WDC had three options back then, with different nicknames. I've forgotten their real ones. Barracks was the regular cheap-food fare. Basics was the no-red-meat-organic-veggie-option location. And Pastabilities offered some sort of mock-italian done for too many people to be really good. The first was where my floormates would eat, were they in the area. The second was where my brother and his friends, and the campus pagans that were friends with his friends would eat. The final option was where the hardcore gamers would hang out and the fencing team would carboload. At virtually any meal-time of the day, there were people I knew in one location.

Notice that I said the “hardcore gamers” ate in Pastabilities, which I think was technically (and far too classily) named The Oak Room. Because of these places, I forever have made distinctions between Pastabilities gamers and Basics gamers, or perhaps a better phrasing is “hardcore gamers” versus “gamers and....”

The group I played AD&D with was almost exclusively made up of current and prior Basics people. The two co-DMs the people running things, writing plots, playing characters, etc) were both involved in theater. The players were people I knew socially. One of them, junior year, threw house parties regularly bringing in over a hundred people from the various subcultures in the area. Another compelled us to reroute game one night to see him die as Rosencrantz... or Guildenstern... I'm not sure he knew which. Another was a survival camping enthusiast and knife collector (there's a great story about when his roommate sat on a spiked shield in their room). Another was a consummate musician that played electric violin for a 2nd tier band's tours. We'd order boneless wings from The Hangar, grab a few sixes of Woodchuck, and settle in for a 5-7 hour D&D session each week, gaming bringing us together and our various interests making us play these characters in drastic or unique ways.

What did this get us? Well, one can argue the practicality of any hobby. In the end, camaraderie and fun. But it was also a broadening experience. Tabletop RPGs had a bad name then – it wasn't the parental stigma of idiots like Pat Pulling or religious crusaders trying to net audiences with moral panic, but the social stigma of being involved in something that wasn't sports related. Being the tail end of Gen-X, it was uncool to “do” things, unless you were a jock. I was, of course, not – my hometown was one of the few places in the US that cared about soccer, so having no real interest in the game made me an instant outsider. I was an Eagle Scout, a Vigil Honor OA member, a trumpet in the band, and I had an older brother who was so smart he intimidated his teachers. I was bound to actually care about things, to belong to some sort of informal or formal group, because I didn't care if it was cool.

One of my wife's favorite gamer quotes was a joke (supposedly) from one of my GW coworkers. Any time someone says something phenomenally awkward with no real direction, she'll repeat it. “Everybody look at the clipboard!” no, there's not any more to it, nor any backstory. Just a pause in conversation and an awkward moment waiting for more. The hardcore gamers might understand that as familiar – a moment of social awkwardness when someone tried (and failed) to do something clever, maybe because they didn't understand what clever would in fact be in that moment.
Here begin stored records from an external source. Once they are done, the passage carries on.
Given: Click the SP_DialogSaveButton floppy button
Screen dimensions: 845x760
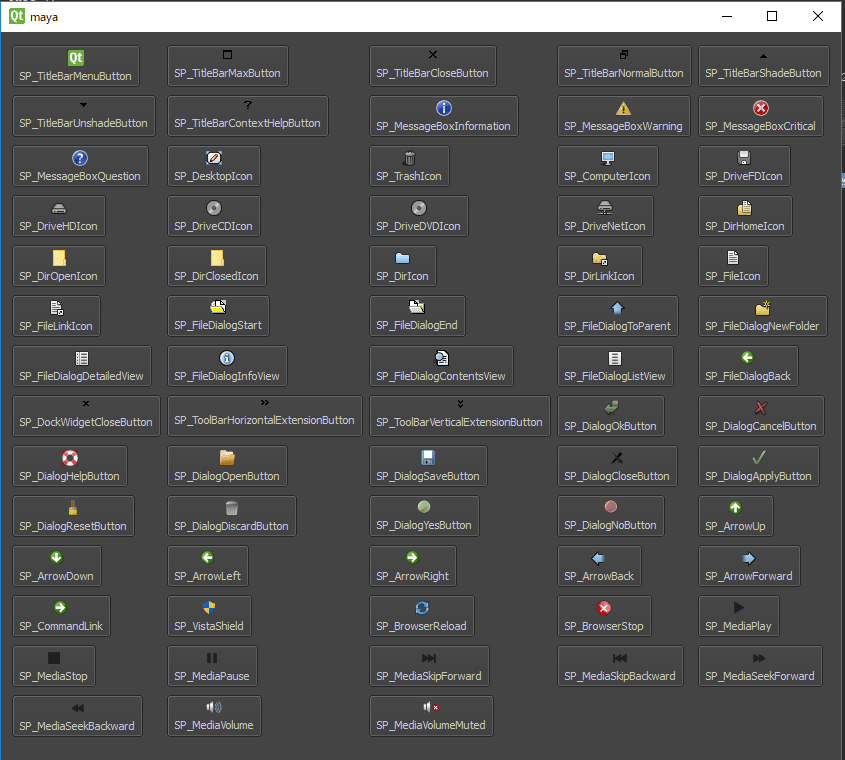Looking at the screenshot, I should pos(427,466).
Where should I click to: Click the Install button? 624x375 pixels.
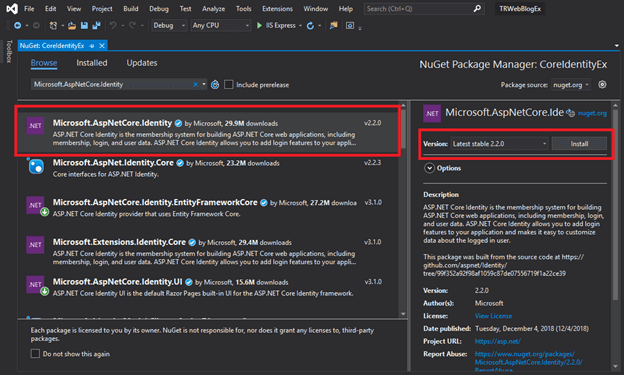click(579, 144)
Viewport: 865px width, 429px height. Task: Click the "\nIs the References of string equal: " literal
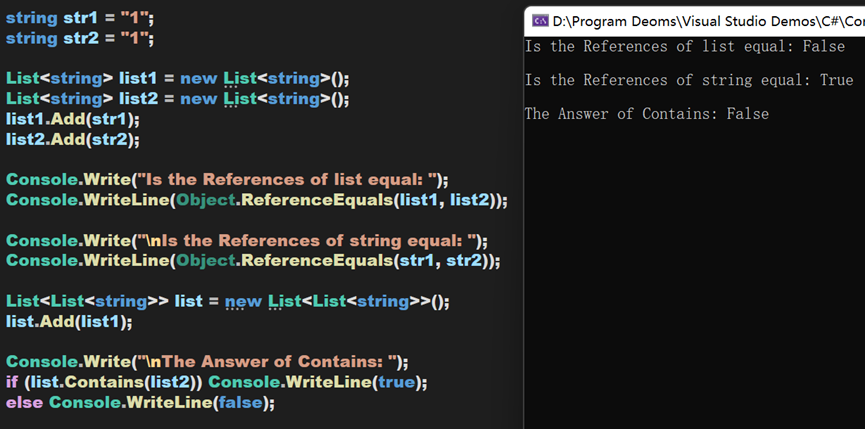coord(310,241)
This is the Hardcore gamer – surrounded by people who are also gamers, but with few interests outside of geekdom. Half the gaming culture on campus was Hardcore – people whose weekends were larps and whose nights were spent cloistered with computer games at night, whose humor was repetition of events from an rpg or references to a computer game or sci-fi tv show. These people were fun, if you liked sci-fi and gaming, but had precious few other things to talk about. Often, they were quiet at parties, clustered together instead of mingling, in their own world.
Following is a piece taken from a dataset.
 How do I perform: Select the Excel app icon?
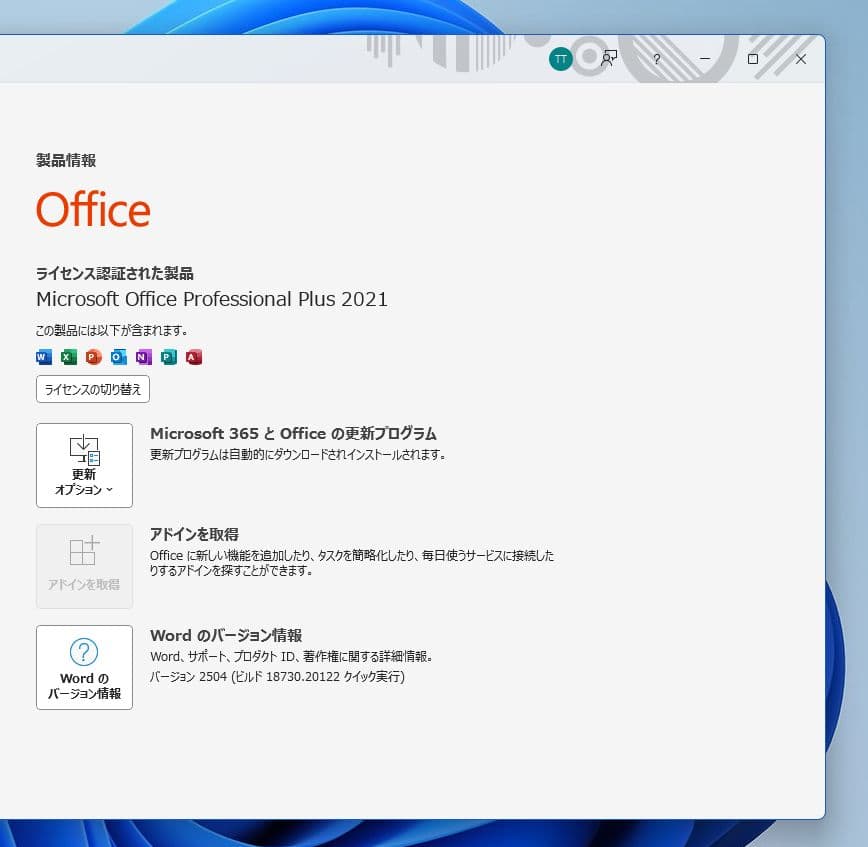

But they too were having fun.

See, in the end, both groups did what they loved. They found like-minded people with whom they shared interests, even if their interests were more narrow. The ones I'm still in contact with are mostly successful, finding a niche where they belong and enjoy their lives, even if they are not excelling in competitive fields. Since my field (education) is noncompetitive at my level, I certainly am in that same boat. And while the former were more fun to play a TRPG with due to diverse personalities, the latter were among those who taught me 40k, which is now a bigger influence on my life.

In other words, if it doesn't hurt anyone, then do what you love. It will lead you to more love.